Parents Not Responsible For Kids' Nasty Facebook Posts
from the computers-are-not-dangerous-weapons dept
Last year, we wrote about yet another misguided lawsuit filed about activity on Facebook. Apparently, a group of students at a high school in New York set up a private Facebook group which, in part, was used to make fun of another student (though only six students were members). The student who was the target somehow discovered the postings and sued the classmates for libel and sued the classmate's parents for not controlling their kids. She also sued Facebook, though it had an easy Section 230 out and was quickly dropped from the lawsuit. Thankfully, the judge has now dismissed both claims, noting that while the Facebook comments were "puerile attempts by adolescents to outdo each other," and while they displayed "an utter lack of taste and propriety, they do not constitute statements of fact," even though they made some factually false assertions. As the judge noted, even though they made such assertions no reasonable person would believe it. Perhaps my favorite part of the judgment:A reasonable reader, given the overall context of the posts, simply would not believe that the Plaintiff contracted AIDS by having sex with a horse or a baboon or that she contracted AIDS from a male prostitute who also gave her crabs and syphilis, or that having contracted sexually transmitted diseases in such manner she morphed into the devil.Indeed.

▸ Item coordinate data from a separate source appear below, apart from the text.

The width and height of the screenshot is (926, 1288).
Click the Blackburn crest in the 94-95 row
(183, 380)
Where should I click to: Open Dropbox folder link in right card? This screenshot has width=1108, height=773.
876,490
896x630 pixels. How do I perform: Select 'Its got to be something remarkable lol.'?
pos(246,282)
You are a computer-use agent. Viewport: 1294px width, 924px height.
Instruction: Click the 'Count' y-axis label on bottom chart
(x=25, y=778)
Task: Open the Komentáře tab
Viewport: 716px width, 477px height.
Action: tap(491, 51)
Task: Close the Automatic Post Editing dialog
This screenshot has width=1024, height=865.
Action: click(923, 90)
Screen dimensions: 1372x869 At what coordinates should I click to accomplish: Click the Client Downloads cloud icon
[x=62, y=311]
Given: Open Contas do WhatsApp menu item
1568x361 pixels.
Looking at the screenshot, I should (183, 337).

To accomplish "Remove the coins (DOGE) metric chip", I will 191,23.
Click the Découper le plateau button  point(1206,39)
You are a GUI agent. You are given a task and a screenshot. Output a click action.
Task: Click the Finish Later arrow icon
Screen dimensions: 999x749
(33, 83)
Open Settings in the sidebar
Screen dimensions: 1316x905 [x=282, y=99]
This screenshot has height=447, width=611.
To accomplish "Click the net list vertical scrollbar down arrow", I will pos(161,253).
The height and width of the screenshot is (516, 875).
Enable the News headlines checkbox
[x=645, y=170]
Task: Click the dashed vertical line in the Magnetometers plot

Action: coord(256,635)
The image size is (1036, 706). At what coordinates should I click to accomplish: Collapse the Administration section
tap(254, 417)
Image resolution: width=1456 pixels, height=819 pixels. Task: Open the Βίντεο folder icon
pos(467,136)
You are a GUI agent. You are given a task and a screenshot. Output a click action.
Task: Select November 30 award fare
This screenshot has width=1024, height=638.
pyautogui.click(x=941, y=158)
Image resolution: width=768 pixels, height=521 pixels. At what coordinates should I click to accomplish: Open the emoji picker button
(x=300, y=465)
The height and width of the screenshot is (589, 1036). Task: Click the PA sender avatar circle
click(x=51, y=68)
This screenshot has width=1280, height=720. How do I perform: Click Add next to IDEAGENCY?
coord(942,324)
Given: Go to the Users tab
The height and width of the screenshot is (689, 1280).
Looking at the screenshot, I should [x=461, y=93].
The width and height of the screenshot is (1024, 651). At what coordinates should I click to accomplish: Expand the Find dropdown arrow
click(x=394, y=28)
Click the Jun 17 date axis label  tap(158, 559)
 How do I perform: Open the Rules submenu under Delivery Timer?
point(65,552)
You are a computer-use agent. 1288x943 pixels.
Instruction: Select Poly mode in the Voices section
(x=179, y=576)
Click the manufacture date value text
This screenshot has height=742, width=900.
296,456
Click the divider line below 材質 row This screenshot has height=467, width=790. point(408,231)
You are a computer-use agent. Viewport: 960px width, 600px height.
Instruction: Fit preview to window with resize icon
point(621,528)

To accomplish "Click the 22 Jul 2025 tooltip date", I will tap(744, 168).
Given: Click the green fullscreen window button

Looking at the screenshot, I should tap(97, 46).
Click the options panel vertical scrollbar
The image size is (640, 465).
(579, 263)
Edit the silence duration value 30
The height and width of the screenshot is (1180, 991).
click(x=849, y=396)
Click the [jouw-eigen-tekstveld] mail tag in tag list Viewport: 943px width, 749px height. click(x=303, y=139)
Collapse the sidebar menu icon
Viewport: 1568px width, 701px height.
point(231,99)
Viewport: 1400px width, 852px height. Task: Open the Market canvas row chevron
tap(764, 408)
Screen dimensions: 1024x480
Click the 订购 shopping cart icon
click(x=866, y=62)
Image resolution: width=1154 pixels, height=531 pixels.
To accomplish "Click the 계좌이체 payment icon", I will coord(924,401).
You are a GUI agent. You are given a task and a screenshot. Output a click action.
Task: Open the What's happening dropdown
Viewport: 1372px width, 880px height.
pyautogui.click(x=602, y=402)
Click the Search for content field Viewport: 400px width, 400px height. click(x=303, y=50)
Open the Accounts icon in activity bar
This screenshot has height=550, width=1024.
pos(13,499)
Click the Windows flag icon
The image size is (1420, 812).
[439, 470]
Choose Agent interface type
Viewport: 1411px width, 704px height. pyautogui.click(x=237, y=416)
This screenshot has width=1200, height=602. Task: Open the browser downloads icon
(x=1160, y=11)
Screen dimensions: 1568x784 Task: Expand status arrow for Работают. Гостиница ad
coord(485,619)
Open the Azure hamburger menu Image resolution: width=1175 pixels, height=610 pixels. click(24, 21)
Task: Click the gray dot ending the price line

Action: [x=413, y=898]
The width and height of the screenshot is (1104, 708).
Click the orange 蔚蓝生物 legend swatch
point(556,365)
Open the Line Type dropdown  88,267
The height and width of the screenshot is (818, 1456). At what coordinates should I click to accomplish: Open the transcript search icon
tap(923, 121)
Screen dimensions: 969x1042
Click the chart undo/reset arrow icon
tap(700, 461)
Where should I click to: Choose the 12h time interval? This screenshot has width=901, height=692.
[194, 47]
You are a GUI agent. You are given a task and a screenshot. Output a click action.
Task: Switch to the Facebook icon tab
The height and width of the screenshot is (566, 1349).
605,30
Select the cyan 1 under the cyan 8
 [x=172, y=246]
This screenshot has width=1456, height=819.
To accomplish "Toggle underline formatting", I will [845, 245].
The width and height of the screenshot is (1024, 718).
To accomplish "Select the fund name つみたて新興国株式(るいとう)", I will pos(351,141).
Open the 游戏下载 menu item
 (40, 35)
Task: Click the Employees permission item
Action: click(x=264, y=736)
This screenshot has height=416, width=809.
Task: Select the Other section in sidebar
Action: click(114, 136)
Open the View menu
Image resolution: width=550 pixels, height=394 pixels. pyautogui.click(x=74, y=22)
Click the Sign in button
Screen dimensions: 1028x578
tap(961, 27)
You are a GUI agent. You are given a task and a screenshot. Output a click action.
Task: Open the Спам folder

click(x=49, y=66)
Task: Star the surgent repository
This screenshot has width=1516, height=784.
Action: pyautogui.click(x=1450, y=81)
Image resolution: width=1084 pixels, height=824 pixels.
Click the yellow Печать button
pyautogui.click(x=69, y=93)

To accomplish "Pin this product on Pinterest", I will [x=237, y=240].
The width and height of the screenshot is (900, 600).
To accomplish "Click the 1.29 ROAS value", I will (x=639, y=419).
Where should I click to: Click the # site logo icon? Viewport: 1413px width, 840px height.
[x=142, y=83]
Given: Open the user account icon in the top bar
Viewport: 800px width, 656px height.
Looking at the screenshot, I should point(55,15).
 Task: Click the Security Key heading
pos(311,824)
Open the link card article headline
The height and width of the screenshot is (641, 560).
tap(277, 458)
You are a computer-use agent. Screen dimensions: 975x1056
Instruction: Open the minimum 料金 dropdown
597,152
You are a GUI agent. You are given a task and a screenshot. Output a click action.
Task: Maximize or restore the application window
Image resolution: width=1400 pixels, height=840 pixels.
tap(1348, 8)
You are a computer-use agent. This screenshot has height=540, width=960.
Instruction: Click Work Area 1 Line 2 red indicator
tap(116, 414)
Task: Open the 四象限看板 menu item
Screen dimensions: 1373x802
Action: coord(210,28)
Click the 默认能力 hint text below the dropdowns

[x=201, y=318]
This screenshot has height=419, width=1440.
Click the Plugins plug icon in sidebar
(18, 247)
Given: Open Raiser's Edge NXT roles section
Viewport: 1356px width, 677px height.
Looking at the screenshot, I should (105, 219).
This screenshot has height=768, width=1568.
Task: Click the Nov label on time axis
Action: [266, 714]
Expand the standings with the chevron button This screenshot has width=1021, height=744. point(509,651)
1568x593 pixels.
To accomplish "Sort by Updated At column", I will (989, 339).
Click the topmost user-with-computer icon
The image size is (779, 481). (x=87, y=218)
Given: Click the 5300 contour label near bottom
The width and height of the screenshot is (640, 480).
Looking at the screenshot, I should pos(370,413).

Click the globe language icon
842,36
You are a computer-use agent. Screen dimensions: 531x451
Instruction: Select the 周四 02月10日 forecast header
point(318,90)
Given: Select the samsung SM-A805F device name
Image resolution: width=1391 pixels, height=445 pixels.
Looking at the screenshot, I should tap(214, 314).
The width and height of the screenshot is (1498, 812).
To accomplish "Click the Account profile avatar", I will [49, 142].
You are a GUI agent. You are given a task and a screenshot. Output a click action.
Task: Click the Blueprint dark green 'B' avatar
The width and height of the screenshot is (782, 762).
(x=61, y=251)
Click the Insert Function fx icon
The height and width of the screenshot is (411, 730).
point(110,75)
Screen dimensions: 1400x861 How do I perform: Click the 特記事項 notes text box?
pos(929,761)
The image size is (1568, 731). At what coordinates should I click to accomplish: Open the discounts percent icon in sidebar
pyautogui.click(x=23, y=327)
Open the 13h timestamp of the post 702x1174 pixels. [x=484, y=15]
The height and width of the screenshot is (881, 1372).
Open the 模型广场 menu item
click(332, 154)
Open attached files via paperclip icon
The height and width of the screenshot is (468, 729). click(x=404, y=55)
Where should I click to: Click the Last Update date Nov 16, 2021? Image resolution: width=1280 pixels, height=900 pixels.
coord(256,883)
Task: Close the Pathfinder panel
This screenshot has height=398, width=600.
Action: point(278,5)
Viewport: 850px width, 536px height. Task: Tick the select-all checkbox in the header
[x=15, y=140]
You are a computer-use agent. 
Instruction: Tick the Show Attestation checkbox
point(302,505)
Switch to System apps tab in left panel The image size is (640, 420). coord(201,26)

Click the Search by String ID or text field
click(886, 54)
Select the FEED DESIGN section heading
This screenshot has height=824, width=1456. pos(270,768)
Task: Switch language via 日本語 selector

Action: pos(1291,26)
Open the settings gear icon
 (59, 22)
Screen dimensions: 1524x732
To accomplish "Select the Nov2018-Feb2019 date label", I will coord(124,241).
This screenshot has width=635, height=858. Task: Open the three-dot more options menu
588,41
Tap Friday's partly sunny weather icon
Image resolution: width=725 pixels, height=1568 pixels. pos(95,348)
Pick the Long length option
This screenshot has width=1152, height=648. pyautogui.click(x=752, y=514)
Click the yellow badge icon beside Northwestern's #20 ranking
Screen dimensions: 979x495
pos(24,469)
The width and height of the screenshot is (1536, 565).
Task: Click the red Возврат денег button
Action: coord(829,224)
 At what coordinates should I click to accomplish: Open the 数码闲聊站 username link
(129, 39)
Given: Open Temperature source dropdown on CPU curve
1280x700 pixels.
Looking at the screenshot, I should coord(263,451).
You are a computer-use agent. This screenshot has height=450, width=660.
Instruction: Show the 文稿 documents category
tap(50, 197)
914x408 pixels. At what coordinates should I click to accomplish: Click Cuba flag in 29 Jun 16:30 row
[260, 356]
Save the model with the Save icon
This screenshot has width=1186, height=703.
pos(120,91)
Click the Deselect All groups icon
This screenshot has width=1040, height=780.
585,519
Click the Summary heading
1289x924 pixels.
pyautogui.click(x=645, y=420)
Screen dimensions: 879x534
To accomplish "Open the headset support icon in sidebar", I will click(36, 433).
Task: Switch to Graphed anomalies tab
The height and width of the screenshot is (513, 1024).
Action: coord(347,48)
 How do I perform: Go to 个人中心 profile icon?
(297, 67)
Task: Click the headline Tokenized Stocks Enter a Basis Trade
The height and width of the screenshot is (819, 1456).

Perhaps more importantly, the judge totally dismissed the idea that the parents were somehow responsible for the kids' postings since it would require parents giving kids a "dangerous instrument" to make them negligent. The judge noted that it is ridiculous to conclude that a computer is a "dangerous instrument," and thus there is no parent liability here:
To declare a computer a dangerous instrument in the hands of teenagers in an age of ubiquitous computer ownership would create an exception that would engulf the rule against parental liability.The judge notes that this case may involve "cyberbullying," but thankfully New York has no anti-cyberbullying laws, so being a jerk online may still be childish, but is hardly actionable legally speaking.